Why is being an introvert especially hard for moms?

For moms, being an introvert, even an extroverted introvert, is especially hard. Here’s just a few reasons why:

We need alone time, but get very little. Since becoming a mom, I can count on one hand the number of times I’ve actually had some truly quality alone time. Generally, my alone time consists of running to Target without the kids for a couple of hours on the weekend. For me, I need more time to myself than just a couple of hours vegging out in front of the t.v. after the kids go to bed (and that doesn’t even count when my husband is home because he’s still there–sorry, hubs). What I really need when I want alone time is the house to myself for several hours (or a night in a hotel room by myself; seriously, this is bliss).

It’s hard to ask for help. If being an introvert wasn’t hard enough, being a perfectionist introvert is even worse. I rarely ask friends or family for help when I need it because my inner perfectionist/introvert freak tells me that “good moms” don’t need to ask for help. More importantly, asking for help requires actually talking to someone. On the phone or in person. Or having them come over to your house. Just . . . no.

Having playdates or being at a busy park can be anxiety-inducing. Oh, lordie. Play dates, y’all. They make introverts hyperventilate. When I first became a mom I thought the idea of a play date for an infant or toddler was the most ridiculous, hilarious, absolutely petrifying idea any person had ever had. Any situation where I had to be around a bunch of people I didn’t know surrounded by a bunch of other children I didn’t know sounded about as appealing as pulling out all my eyelashes.
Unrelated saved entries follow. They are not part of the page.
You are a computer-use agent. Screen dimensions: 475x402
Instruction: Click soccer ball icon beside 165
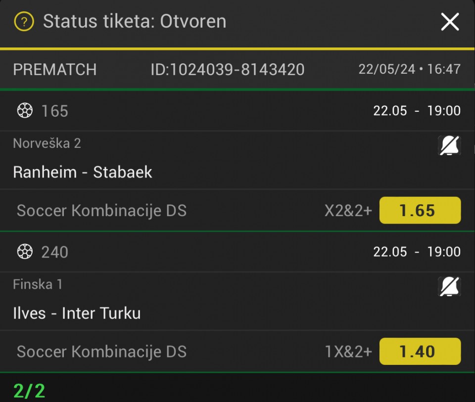(24, 111)
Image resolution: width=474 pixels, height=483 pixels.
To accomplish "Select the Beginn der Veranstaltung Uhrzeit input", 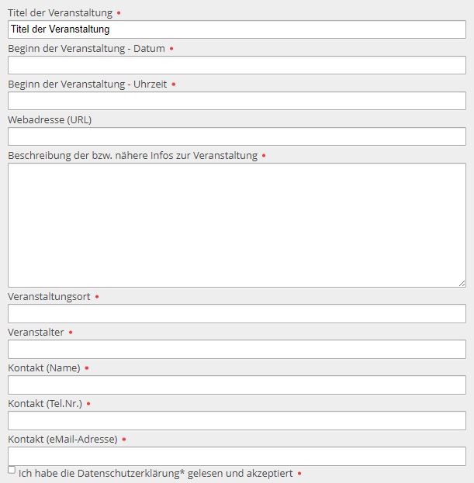I will (x=237, y=101).
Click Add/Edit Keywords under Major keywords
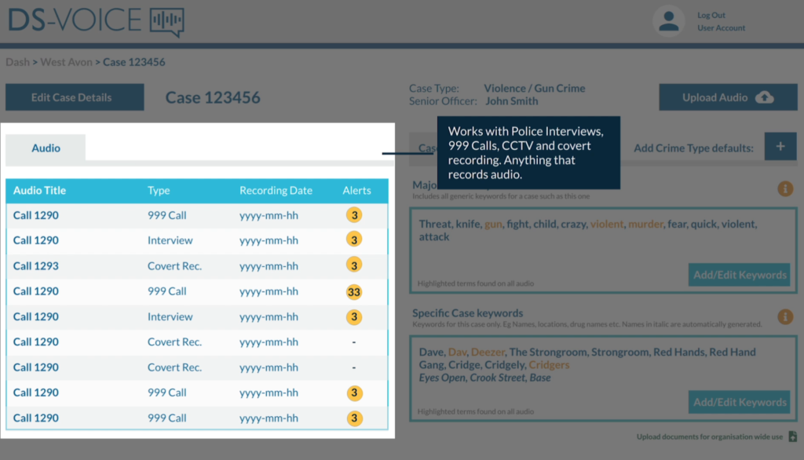Image resolution: width=804 pixels, height=460 pixels. [x=739, y=275]
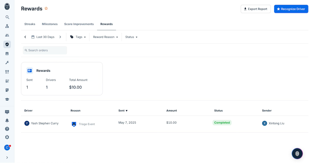Open the drivers people icon in the sidebar

pos(7,35)
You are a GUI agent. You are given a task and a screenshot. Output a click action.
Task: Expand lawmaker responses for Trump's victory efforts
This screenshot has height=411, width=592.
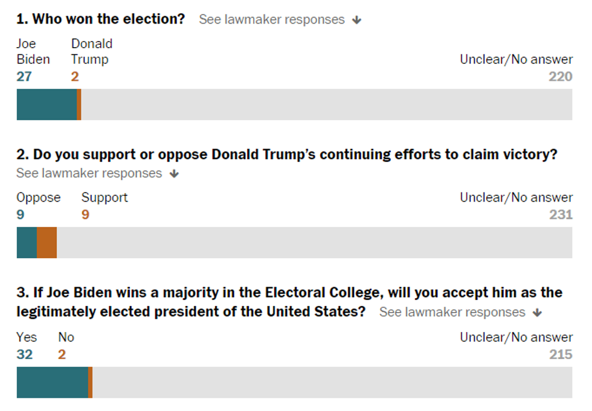click(x=89, y=174)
I couldn’t even fathom it–until I got super lonely and realized that I might actually make friends and my kid could go nuts for a couple of hours and pass out later. Suddenly, play dates didn’t sound so bad, but they still make me nervous as heck.

Having an extroverted kid drains us. The cruel irony of an introvert having a child, is that you have at least a 50/50 chance of ending up with an extroverted child. A child that loves to talk (and talk and talk), and say hello to everyone, and play with friends all the time, and be in your business every minute of every day. This is my daughter, to a T. She is her father’s child–boisterous, outgoing, loud and full of energy. I am pretty sure that the reason I am exhausted ALL THE TIME is because I have an extroverted child.
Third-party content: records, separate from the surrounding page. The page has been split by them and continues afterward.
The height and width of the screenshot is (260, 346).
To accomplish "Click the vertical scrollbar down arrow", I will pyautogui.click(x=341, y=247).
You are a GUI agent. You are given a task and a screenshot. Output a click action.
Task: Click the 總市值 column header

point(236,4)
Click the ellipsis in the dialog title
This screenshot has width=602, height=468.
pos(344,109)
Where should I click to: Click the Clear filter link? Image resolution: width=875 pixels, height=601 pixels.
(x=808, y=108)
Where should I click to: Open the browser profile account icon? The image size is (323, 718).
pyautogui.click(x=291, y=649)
Our productivity plummets when we’re surrounded by people/noise. I don’t think well when I have a bunch of people (read: children) going bonkers in my general vicinity. I think it’s more about the noise than anything else for me. When I’m trying to think or do anything productive, it’s very difficult for me to concentrate if it’s not quiet. To be fair, it’s not just “kid noise” I have a hard time with; I can’t concentrate at a busy cafe or coffee shop either. It’s just the way I’m wired.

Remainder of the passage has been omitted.